Nearly 500 people a day come to this site for the first time, each and every day, on average, just like the sun comes up in the morning. Google and the other search engines bring them hear based on information they want to know about the Philippines. Many of those 500 “potential clients” are already looking for English instruction information. But if I wanted to go into the business, I’d spend a few weeks writing about and optimizing my search results for “Learn English Online” and get a substantial number of those new visitors be “eager to buy” clients.
It’s certainly realistic to expect to “convert” 1% or 2% of those targeted visitors into paying customers. That could be as many as 5 or 10 per day, signing up for “x” amount of training hours at $10 per training hour. Do you see why I think there’s some potential here? Just get one new subscriber a day, signing up for a couple hundred dollars worth of instruction, and bingo, you’re making a living online … at Philippine prices, certainly.
Operating an online service like conversational English all boils down to how many hours a day or week you, yourself want to work. So it’s very, very, easy to get started, but if you don’t want to work/can’t work, no money will come in. Service business are also not easily scalable. If you attract more clients than you can handle yourself, you are basically stuck with turning clients away or having to hire employees … which might be a good idea, but it certainly makes it into w whole different business.
By the way, in researching this post, I just looked at the top 20 sites (2 pages worth) of Google listings for “learning English Online Philippines”. Out of those top 20 Google results, 1, exactly one, site was a site put up by someone looking for Koreans to learn English online from the Philippines. One. On the second page.
The other 19 sites? Ads for books about teaching English, ads for $1500 or more ESL certificate (which you absolutely do NOT need to invest in), and mainly the other sites were employment ads … looking for English-speakers to teach for “dirt-based” and online schools as employees. (so the employees could make about one third of what their time is worth).
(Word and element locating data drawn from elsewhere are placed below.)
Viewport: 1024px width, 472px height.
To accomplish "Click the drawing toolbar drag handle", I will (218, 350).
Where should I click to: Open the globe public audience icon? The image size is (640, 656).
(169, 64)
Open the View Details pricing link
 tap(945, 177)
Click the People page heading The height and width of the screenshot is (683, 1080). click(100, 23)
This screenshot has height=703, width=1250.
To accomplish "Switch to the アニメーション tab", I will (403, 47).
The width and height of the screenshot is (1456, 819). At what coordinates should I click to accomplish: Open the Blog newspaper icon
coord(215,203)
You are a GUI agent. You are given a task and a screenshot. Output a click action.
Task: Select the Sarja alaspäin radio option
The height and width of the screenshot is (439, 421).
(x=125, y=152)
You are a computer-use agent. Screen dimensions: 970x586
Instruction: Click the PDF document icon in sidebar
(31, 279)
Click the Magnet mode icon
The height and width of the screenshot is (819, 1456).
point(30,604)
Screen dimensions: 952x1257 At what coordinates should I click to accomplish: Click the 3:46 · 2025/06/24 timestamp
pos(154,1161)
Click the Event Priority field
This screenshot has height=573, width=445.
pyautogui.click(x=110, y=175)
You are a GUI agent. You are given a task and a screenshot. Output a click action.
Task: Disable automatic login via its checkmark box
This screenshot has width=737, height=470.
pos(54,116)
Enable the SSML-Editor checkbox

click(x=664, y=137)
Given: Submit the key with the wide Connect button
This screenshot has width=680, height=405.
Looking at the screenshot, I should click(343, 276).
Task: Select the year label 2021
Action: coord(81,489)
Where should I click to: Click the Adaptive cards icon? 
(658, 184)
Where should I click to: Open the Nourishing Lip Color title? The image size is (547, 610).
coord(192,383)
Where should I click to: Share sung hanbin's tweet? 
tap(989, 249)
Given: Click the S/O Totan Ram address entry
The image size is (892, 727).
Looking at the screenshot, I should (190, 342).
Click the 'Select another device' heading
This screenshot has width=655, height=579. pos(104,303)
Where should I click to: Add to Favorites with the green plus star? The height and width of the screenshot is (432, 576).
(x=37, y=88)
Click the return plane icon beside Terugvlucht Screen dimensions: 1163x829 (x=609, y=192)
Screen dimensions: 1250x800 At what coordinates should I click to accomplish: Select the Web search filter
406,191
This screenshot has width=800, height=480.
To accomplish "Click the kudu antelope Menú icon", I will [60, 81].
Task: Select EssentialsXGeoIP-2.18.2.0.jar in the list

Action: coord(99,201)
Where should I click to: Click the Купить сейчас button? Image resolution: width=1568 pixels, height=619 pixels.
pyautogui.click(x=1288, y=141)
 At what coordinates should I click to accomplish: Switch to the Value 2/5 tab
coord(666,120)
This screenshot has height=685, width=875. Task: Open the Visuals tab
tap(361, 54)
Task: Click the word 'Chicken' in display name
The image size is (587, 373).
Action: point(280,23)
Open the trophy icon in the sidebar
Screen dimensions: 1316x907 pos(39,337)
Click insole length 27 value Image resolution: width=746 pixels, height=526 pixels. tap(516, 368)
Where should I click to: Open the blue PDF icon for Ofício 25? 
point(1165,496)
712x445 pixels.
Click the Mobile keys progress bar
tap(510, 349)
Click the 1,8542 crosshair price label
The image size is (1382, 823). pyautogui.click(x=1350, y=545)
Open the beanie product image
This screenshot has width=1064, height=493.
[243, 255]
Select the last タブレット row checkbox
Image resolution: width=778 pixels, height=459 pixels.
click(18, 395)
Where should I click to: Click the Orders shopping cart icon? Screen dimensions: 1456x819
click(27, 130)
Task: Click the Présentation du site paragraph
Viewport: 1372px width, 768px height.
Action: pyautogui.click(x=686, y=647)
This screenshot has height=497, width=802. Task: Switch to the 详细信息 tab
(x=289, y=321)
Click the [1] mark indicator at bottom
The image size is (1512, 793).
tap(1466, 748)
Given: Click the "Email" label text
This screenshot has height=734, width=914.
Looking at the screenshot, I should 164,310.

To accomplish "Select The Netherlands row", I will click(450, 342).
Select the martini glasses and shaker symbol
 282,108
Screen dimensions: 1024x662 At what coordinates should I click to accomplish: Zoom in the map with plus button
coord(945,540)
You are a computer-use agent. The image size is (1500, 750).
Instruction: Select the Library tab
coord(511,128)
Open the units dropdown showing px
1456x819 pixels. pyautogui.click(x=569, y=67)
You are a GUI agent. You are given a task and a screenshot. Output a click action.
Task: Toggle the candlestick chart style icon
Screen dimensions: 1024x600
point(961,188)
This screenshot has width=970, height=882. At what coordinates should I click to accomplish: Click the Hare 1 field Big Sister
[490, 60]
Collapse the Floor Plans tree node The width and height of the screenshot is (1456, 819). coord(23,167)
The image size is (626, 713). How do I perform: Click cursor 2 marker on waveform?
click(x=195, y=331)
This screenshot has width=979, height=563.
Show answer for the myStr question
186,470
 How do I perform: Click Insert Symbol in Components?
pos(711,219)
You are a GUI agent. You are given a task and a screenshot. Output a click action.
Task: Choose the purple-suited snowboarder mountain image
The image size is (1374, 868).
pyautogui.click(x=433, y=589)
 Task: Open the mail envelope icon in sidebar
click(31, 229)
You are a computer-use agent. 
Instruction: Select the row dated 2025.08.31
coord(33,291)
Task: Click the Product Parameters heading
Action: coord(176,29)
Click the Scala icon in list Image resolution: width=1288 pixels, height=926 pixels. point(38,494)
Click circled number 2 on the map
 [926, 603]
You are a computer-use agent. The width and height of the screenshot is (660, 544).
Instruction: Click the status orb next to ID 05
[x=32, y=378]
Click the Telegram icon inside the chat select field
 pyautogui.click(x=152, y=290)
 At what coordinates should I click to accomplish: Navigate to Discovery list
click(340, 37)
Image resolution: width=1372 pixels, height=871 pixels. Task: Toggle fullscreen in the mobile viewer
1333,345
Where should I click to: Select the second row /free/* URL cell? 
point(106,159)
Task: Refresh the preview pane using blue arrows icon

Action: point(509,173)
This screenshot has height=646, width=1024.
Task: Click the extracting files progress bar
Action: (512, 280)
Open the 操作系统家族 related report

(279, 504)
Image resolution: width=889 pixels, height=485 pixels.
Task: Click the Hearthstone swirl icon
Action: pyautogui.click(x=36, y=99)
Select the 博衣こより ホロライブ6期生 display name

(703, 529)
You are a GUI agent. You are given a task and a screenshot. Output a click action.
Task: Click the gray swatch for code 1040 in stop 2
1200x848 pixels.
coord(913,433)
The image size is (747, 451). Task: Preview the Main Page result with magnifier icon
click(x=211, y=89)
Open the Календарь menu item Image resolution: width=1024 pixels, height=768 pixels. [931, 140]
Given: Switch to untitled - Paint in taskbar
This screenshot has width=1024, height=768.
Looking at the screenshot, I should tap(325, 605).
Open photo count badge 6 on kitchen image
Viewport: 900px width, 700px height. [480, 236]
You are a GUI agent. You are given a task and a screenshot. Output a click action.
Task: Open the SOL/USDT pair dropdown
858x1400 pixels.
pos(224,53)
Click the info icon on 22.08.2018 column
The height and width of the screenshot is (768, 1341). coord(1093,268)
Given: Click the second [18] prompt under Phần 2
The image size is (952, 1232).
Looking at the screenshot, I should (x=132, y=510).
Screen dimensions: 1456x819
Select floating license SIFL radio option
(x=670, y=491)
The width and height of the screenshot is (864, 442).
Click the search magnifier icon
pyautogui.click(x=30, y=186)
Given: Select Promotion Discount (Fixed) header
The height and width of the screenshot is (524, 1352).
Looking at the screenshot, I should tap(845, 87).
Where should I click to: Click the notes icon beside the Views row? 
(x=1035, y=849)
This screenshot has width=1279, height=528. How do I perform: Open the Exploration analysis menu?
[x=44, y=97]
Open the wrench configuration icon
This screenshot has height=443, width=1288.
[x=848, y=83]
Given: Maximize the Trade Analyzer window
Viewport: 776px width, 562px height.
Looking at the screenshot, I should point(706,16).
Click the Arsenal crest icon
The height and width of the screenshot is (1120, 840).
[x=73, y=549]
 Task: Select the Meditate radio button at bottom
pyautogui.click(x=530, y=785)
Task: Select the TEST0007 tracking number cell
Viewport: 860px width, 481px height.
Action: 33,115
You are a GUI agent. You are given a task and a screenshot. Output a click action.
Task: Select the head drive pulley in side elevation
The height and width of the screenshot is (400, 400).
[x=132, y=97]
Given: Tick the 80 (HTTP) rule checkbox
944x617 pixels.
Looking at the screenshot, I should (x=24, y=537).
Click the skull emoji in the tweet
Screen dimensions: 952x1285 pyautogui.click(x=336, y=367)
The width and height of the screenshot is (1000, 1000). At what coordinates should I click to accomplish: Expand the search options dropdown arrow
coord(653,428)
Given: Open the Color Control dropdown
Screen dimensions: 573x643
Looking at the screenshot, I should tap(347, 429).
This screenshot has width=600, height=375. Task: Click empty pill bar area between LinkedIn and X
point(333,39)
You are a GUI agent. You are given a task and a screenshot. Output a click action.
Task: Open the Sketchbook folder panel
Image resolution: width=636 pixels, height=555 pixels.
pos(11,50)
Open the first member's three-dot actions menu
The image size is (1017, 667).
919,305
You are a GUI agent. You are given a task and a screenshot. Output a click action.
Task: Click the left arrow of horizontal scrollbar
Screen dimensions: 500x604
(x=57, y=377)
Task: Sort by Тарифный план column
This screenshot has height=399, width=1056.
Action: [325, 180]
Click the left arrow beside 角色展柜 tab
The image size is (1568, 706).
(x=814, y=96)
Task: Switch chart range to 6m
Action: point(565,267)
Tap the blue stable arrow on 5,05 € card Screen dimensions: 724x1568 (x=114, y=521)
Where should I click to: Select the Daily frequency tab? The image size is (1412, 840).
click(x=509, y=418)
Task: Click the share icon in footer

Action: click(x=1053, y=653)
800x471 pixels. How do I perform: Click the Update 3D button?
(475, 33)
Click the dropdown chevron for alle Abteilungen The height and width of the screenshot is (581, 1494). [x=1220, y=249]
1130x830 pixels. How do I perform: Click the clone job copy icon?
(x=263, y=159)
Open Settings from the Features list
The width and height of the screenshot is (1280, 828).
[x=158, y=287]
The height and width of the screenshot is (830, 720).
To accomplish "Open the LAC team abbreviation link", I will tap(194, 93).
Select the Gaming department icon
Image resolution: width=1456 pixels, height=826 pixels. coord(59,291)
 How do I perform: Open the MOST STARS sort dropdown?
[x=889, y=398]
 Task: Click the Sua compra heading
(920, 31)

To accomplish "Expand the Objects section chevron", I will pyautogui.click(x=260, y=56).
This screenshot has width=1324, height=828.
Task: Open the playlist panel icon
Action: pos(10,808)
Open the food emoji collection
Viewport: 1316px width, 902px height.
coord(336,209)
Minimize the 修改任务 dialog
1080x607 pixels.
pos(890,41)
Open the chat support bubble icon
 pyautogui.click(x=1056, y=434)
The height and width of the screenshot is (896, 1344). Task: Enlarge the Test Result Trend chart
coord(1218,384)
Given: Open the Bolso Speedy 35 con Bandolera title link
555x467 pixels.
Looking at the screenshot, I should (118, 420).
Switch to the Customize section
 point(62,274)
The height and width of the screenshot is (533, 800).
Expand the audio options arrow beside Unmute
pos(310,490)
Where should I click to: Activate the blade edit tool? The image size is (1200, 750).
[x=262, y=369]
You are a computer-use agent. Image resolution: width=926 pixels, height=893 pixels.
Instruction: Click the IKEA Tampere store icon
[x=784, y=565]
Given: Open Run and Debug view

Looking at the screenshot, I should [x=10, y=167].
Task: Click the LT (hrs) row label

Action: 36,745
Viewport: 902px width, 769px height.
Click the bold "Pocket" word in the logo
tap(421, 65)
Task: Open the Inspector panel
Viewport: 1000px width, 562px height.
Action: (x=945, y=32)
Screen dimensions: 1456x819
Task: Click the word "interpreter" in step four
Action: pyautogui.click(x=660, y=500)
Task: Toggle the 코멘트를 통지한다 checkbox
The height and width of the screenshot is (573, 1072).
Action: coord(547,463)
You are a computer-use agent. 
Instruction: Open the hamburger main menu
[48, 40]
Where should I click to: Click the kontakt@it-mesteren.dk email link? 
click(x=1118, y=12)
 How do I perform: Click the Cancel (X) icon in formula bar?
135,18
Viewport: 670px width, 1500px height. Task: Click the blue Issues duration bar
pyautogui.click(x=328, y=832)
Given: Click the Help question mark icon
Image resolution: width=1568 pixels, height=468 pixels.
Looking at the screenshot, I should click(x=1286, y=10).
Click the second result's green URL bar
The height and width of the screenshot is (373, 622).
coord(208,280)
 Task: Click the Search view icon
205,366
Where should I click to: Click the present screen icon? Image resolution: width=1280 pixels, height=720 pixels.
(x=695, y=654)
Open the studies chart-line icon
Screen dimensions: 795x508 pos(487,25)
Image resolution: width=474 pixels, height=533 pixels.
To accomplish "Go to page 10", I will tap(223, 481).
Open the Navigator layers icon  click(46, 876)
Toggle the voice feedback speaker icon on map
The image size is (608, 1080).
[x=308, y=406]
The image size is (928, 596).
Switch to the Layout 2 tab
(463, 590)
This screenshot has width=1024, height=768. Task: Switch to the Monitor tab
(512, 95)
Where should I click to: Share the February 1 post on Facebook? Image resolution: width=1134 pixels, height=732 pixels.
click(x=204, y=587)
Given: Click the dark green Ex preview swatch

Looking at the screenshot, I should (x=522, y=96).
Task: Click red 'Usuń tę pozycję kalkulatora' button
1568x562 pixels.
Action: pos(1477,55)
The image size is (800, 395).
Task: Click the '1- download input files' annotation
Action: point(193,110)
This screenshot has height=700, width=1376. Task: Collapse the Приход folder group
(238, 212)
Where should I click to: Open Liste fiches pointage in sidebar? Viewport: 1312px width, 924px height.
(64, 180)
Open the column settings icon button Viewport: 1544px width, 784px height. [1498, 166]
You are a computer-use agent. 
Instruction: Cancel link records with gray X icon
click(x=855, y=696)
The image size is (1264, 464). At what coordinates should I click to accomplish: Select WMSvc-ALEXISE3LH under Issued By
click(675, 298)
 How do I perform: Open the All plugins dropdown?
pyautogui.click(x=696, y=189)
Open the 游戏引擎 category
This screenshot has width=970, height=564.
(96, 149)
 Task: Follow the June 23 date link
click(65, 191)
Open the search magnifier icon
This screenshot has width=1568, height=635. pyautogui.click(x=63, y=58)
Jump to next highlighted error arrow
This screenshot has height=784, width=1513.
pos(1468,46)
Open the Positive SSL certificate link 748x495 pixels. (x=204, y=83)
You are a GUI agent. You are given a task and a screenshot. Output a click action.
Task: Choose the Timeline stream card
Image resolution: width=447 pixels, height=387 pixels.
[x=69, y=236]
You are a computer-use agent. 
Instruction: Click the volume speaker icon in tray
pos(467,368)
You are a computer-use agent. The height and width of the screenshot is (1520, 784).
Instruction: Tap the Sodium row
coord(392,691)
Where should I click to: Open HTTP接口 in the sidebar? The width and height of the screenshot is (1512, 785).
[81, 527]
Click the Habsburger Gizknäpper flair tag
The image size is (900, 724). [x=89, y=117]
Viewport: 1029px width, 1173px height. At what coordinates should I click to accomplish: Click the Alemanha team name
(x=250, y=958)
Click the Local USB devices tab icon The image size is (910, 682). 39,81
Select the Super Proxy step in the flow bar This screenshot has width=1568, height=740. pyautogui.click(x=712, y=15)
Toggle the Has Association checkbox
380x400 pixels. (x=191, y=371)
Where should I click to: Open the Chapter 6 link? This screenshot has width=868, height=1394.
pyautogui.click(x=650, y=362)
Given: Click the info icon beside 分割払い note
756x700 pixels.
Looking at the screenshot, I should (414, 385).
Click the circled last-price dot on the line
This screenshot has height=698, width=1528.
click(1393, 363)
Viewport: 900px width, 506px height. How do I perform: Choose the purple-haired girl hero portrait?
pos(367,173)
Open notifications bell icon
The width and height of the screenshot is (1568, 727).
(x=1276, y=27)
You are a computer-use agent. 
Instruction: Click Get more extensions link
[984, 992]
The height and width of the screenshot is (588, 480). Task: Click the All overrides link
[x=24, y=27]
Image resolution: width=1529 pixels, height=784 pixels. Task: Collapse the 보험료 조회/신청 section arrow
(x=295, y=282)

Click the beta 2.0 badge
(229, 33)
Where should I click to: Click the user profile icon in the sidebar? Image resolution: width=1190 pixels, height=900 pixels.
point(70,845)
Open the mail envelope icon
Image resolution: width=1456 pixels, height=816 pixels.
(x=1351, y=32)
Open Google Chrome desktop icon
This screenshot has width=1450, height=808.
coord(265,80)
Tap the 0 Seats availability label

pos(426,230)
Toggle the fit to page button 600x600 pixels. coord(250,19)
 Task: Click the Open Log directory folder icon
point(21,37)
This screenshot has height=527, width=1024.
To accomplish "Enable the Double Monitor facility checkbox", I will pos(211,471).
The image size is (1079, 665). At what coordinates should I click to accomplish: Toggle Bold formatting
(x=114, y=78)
Don’t look for a J*O*B, build yourself a business instead!
There’s very, very little actual competition out there, folks. And it takes as little online effort as this lady is putting into it … I’ve written about Vi and her learning Spanish lessons before … this idea will work for ANY language.
So that’s already a lot of words. Thanks to those who have read this far. I realize some may be getting bored with my harping on teaching English online. I’ll work up another post, right away quick and show you some actual examples of a number of other people making money online without any mention of teaching English Online in the Philippines … but instead a few examples of other Online Business Philippines, fair enough?